気象庁ではこうした防災気象情報をわかりやすくするため、キキクルを作りました。地図にこれらの情報を色分けで表し、10分ごとに更新、1kmメッシュという情報になっているので、色でどの場所がどの状況か「見てわかる」というのが画期的だと思います。つまり、防災知識が必要だったり、解説を読む必要がなく、直感的に「見て」わかるというのが、外国人住民にとってもわかりやすい。
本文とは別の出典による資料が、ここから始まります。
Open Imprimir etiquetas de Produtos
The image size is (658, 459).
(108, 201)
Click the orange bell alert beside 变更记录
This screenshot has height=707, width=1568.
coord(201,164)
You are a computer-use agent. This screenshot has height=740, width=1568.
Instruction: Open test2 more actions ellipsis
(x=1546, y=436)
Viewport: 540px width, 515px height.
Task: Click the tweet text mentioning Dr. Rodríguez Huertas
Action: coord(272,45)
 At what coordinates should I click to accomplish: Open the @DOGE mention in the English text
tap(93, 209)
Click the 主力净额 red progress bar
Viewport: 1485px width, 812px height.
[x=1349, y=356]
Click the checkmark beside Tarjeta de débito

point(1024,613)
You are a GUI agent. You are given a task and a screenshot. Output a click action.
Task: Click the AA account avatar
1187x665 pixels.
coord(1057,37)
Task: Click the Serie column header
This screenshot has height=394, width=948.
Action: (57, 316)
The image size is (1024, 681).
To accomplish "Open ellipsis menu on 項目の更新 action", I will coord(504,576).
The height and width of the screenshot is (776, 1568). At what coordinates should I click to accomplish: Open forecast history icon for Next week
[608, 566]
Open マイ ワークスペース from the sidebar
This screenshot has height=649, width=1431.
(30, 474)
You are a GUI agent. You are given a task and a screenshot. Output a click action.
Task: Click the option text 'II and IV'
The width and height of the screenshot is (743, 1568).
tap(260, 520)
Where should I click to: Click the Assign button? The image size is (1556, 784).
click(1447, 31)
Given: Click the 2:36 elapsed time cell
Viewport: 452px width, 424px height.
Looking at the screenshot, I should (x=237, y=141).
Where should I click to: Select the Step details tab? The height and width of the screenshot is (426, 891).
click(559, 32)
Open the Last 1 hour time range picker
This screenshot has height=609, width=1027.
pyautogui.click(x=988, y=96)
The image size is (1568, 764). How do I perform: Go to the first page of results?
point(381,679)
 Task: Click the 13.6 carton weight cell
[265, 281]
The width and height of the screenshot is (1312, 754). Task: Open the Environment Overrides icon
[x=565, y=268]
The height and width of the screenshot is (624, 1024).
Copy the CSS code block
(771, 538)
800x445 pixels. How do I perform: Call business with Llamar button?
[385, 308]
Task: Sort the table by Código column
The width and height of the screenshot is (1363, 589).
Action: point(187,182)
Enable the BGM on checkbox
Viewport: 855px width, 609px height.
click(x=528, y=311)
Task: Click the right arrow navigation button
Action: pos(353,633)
もちろん、日本人にもです。
(ただし、地図を見る習慣がない国もあるということ、自分がどこにいるのか地図からわかる、というのが大前提です)

でも、「注意」「警戒」「危険」「災害切迫」という言葉が使われています。何か違和感、わかりにくさを感じます。これらを漢字を元の言葉に戻してみましょう。

「注意」→「注意してください」
「警戒」→「警戒してください」
これらは行動指示ですね。

「危険」→「危険です」
「災害切迫」→「災害が切迫しています」
これらは状況を説明ですね。

行動指示と状況説明、カテゴリーが異なります。だから受け取り手は混乱し、「わかりにくい」と感じるのではないでしょうか。
「注意」「警戒」もその言葉だけでは何に注意して、どう行動すればいいのかわかりにくい。危険度が増して「危険」「災害切迫」と言われても、「で、どうしたらいいの」とつっこみたくなる。
色別にもしていることですから、警戒レベル1,2,3,4,5だけで十分かもしれません。

情報は行動につながることが大切です。
「やさしい日本語」の掲示物(ポスター)の作り方には、下記のような注意点があります。(赤枠は筆者の加筆)

<増補版>「やさしい日本語」作成のためのガイドライン
弘前大学社会言語学研究室 2013 より

日本語の普通のお知らせ文は、大切なことが一番最後に書いてあったりします。
一方「やさしい日本語」のポスターでは
②見出しは大きく書く 見出し語は動作を表す言葉にする
④伝えたい情報や行動を指示する言葉を「やさしい日本語」を使って書く
というのが注意点です。
これは通常のお知らせ文を作成する際にも参考になるのではないでしょうか。